Dataset records

******

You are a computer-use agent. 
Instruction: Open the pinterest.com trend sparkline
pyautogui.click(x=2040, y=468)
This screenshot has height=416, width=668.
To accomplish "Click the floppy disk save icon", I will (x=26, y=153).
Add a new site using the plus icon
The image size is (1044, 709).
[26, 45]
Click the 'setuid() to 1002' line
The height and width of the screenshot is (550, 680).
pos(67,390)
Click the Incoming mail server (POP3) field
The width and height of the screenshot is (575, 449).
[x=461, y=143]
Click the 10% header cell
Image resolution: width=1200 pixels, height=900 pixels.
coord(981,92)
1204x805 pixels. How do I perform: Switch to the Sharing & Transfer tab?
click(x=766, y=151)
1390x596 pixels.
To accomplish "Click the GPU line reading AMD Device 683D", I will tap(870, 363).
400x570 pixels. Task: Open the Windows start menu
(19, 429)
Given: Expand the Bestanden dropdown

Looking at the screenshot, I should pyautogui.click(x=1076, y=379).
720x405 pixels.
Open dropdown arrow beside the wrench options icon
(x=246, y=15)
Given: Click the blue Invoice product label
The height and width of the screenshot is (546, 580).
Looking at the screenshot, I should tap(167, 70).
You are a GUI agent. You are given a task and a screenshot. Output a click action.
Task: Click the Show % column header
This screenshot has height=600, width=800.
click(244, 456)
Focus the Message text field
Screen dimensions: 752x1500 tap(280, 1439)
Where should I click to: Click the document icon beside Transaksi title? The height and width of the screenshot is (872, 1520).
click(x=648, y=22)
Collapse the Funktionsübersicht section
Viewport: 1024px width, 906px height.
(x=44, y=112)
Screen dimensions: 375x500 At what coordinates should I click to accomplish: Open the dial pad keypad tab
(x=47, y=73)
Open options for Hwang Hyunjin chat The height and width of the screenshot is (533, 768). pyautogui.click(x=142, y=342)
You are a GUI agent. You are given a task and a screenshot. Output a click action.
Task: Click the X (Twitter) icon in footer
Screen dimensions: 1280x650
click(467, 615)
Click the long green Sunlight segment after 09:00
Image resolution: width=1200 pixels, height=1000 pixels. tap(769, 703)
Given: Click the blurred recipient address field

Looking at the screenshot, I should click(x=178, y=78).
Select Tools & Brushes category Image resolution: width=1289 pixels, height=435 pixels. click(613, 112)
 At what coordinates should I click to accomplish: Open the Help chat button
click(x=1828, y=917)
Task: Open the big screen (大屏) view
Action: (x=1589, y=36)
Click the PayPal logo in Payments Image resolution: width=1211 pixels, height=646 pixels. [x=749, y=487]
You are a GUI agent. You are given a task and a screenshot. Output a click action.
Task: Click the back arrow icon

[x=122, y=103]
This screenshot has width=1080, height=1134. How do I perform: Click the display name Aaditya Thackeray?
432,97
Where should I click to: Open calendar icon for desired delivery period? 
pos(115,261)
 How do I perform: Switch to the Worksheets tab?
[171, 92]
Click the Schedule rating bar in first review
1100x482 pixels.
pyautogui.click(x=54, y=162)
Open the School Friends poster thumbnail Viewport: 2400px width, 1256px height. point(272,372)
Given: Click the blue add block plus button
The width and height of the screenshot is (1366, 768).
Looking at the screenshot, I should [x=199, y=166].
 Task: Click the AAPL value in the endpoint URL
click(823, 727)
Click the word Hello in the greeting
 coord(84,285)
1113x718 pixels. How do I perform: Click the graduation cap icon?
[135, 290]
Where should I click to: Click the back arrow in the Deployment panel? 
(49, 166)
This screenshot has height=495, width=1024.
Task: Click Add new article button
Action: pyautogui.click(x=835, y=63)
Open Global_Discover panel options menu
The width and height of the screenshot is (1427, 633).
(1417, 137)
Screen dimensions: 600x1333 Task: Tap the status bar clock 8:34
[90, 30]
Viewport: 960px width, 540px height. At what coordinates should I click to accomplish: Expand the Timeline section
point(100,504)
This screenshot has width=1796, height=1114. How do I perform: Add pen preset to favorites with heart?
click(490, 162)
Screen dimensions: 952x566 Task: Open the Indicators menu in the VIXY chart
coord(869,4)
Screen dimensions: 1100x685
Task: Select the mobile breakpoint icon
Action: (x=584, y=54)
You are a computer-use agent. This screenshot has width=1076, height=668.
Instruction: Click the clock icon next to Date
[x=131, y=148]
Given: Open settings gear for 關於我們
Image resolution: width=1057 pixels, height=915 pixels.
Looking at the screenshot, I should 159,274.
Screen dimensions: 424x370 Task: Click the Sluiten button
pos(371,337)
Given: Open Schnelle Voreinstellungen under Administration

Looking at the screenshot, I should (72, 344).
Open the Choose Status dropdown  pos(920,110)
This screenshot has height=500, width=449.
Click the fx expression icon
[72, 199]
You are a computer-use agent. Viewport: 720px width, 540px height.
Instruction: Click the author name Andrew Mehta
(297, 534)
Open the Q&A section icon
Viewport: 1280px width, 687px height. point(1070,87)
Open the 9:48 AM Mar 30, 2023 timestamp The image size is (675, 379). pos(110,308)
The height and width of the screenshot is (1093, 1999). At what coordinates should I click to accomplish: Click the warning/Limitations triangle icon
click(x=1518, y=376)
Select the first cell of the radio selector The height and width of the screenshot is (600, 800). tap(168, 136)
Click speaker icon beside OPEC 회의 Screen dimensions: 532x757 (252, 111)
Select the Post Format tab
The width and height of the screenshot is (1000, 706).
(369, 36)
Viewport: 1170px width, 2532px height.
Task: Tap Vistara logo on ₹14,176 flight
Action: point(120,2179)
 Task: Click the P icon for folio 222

******

Exercise requirements – For each record above, print an exact copy.

Task result –
You are a computer-use agent. 
Instruction: Open the pinterest.com trend sparkline
pyautogui.click(x=2040, y=468)
This screenshot has height=416, width=668.
To accomplish "Click the floppy disk save icon", I will (x=26, y=153).
Add a new site using the plus icon
The image size is (1044, 709).
[26, 45]
Click the 'setuid() to 1002' line
The height and width of the screenshot is (550, 680).
pos(67,390)
Click the Incoming mail server (POP3) field
The width and height of the screenshot is (575, 449).
[x=461, y=143]
Click the 10% header cell
Image resolution: width=1200 pixels, height=900 pixels.
coord(981,92)
1204x805 pixels. How do I perform: Switch to the Sharing & Transfer tab?
click(x=766, y=151)
1390x596 pixels.
To accomplish "Click the GPU line reading AMD Device 683D", I will tap(870, 363).
400x570 pixels. Task: Open the Windows start menu
(19, 429)
Given: Expand the Bestanden dropdown

Looking at the screenshot, I should pyautogui.click(x=1076, y=379).
720x405 pixels.
Open dropdown arrow beside the wrench options icon
(x=246, y=15)
Given: Click the blue Invoice product label
The height and width of the screenshot is (546, 580).
Looking at the screenshot, I should tap(167, 70).
You are a GUI agent. You are given a task and a screenshot. Output a click action.
Task: Click the Show % column header
This screenshot has height=600, width=800.
click(244, 456)
Focus the Message text field
Screen dimensions: 752x1500 tap(280, 1439)
Where should I click to: Click the document icon beside Transaksi title? The height and width of the screenshot is (872, 1520).
click(x=648, y=22)
Collapse the Funktionsübersicht section
Viewport: 1024px width, 906px height.
(x=44, y=112)
Screen dimensions: 375x500 At what coordinates should I click to accomplish: Open the dial pad keypad tab
(x=47, y=73)
Open options for Hwang Hyunjin chat The height and width of the screenshot is (533, 768). pyautogui.click(x=142, y=342)
You are a GUI agent. You are given a task and a screenshot. Output a click action.
Task: Click the X (Twitter) icon in footer
Screen dimensions: 1280x650
click(467, 615)
Click the long green Sunlight segment after 09:00
Image resolution: width=1200 pixels, height=1000 pixels. tap(769, 703)
Given: Click the blurred recipient address field

Looking at the screenshot, I should click(x=178, y=78).
Select Tools & Brushes category Image resolution: width=1289 pixels, height=435 pixels. click(613, 112)
 At what coordinates should I click to accomplish: Open the Help chat button
click(x=1828, y=917)
Task: Open the big screen (大屏) view
Action: (x=1589, y=36)
Click the PayPal logo in Payments Image resolution: width=1211 pixels, height=646 pixels. [x=749, y=487]
You are a GUI agent. You are given a task and a screenshot. Output a click action.
Task: Click the back arrow icon

[x=122, y=103]
This screenshot has width=1080, height=1134. How do I perform: Click the display name Aaditya Thackeray?
432,97
Where should I click to: Open calendar icon for desired delivery period? 
pos(115,261)
 How do I perform: Switch to the Worksheets tab?
[171, 92]
Click the Schedule rating bar in first review
1100x482 pixels.
pyautogui.click(x=54, y=162)
Open the School Friends poster thumbnail Viewport: 2400px width, 1256px height. point(272,372)
Given: Click the blue add block plus button
The width and height of the screenshot is (1366, 768).
Looking at the screenshot, I should [x=199, y=166].
 Task: Click the AAPL value in the endpoint URL
click(823, 727)
Click the word Hello in the greeting
 coord(84,285)
1113x718 pixels. How do I perform: Click the graduation cap icon?
[135, 290]
Where should I click to: Click the back arrow in the Deployment panel? 
(49, 166)
This screenshot has height=495, width=1024.
Task: Click Add new article button
Action: pyautogui.click(x=835, y=63)
Open Global_Discover panel options menu
The width and height of the screenshot is (1427, 633).
(1417, 137)
Screen dimensions: 600x1333 Task: Tap the status bar clock 8:34
[90, 30]
Viewport: 960px width, 540px height. At what coordinates should I click to accomplish: Expand the Timeline section
point(100,504)
This screenshot has width=1796, height=1114. How do I perform: Add pen preset to favorites with heart?
click(490, 162)
Screen dimensions: 952x566 Task: Open the Indicators menu in the VIXY chart
coord(869,4)
Screen dimensions: 1100x685
Task: Select the mobile breakpoint icon
Action: (x=584, y=54)
You are a computer-use agent. This screenshot has width=1076, height=668.
Instruction: Click the clock icon next to Date
[x=131, y=148]
Given: Open settings gear for 關於我們
Image resolution: width=1057 pixels, height=915 pixels.
Looking at the screenshot, I should 159,274.
Screen dimensions: 424x370 Task: Click the Sluiten button
pos(371,337)
Given: Open Schnelle Voreinstellungen under Administration

Looking at the screenshot, I should (72, 344).
Open the Choose Status dropdown  pos(920,110)
This screenshot has height=500, width=449.
Click the fx expression icon
[72, 199]
You are a computer-use agent. Viewport: 720px width, 540px height.
Instruction: Click the author name Andrew Mehta
(297, 534)
Open the Q&A section icon
Viewport: 1280px width, 687px height. point(1070,87)
Open the 9:48 AM Mar 30, 2023 timestamp The image size is (675, 379). pos(110,308)
The height and width of the screenshot is (1093, 1999). At what coordinates should I click to accomplish: Click the warning/Limitations triangle icon
click(x=1518, y=376)
Select the first cell of the radio selector The height and width of the screenshot is (600, 800). tap(168, 136)
Click speaker icon beside OPEC 회의 Screen dimensions: 532x757 (252, 111)
Select the Post Format tab
The width and height of the screenshot is (1000, 706).
(369, 36)
Viewport: 1170px width, 2532px height.
Task: Tap Vistara logo on ₹14,176 flight
Action: point(120,2179)
 Task: Click the P icon for folio 222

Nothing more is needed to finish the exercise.